### What the task asks
Return the full set of entries exactly. Omit none.

╭─ Given information

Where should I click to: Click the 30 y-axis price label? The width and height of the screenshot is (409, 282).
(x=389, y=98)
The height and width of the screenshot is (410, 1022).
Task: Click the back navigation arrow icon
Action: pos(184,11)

╰─

### Task solution
Where should I click to: Click the 30 y-axis price label? The width and height of the screenshot is (409, 282).
(x=389, y=98)
The height and width of the screenshot is (410, 1022).
Task: Click the back navigation arrow icon
Action: pos(184,11)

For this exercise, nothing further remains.